START SELECTED EXCERPT
From the very beginning, one of our goals at Lexunit was to become a major player in the field of Artificial Intelligence in Hungary. Ádám and István have been developing their expertise in AI ever since the possibilities of this field began to take form in contemporary IT.
After playing around with our own Pac-Man and Pong clones, we began to look for a real-life challenge. If we keep our eyes peeled, it's not difficult to find opportunities where Artificial Intelligence can provide help. It didn’t take long for the first idea to come up.
Our First AI Idea
At that time, we were developing a cloud-based system for accounting firms with features that allow their clients to register, a payment module and all sorts of other useful built-in tools. This is where the idea came from: "Let's create an invoice interpretation system for this package!"
END SELECTED EXCERPT
• **TO BE DONE**
1. In the Lexunit passage, which two game clones did the team build before looking for a real-life challenge?
2. Transcribe the Lexunit passage word for word, starting at "From the very" and ending at "in contemporary IT.".
START EXTRACTED ENTRIES
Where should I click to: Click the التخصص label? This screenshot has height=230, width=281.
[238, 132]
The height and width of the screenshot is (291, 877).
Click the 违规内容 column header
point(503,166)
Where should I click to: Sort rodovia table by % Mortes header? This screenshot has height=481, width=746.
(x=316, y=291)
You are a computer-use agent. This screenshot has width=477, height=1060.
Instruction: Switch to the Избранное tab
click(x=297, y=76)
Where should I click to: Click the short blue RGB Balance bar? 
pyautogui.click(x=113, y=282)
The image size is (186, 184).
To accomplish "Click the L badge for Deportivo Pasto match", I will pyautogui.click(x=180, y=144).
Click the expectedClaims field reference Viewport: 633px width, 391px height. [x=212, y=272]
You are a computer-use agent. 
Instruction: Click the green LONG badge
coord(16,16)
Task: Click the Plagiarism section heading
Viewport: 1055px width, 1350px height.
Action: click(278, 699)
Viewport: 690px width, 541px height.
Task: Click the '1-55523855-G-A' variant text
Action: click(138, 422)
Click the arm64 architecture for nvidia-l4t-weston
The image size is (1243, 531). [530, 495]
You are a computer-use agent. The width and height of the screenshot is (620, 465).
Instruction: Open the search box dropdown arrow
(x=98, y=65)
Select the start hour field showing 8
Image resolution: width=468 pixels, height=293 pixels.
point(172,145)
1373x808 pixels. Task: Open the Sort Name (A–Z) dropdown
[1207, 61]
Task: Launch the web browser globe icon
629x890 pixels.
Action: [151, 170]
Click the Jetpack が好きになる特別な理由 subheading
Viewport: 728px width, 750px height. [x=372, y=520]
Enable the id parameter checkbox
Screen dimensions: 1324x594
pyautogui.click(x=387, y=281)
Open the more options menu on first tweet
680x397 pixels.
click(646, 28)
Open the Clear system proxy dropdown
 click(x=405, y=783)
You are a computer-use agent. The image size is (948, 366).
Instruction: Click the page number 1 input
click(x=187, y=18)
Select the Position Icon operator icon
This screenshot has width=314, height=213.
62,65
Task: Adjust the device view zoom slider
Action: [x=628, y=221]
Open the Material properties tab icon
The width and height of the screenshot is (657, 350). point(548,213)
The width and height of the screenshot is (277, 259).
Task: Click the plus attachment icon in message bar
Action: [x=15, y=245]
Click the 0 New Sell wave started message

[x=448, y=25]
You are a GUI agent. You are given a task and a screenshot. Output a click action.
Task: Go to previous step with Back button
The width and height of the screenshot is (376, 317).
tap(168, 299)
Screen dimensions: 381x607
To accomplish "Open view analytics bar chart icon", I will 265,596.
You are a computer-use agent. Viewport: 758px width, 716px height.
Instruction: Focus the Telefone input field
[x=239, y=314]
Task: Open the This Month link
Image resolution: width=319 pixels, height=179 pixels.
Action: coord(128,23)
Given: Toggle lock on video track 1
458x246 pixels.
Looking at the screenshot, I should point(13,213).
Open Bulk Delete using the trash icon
END EXTRACTED ENTRIES
• **SOLUTIONS TO EACH TASK**
1. Pac-Man and Pong

2.
From the very beginning, one of our goals at Lexunit was to become a major player in the field of Artificial Intelligence in Hungary. Ádám and István have been developing their expertise in AI ever since the possibilities of this field began to take form in contemporary IT.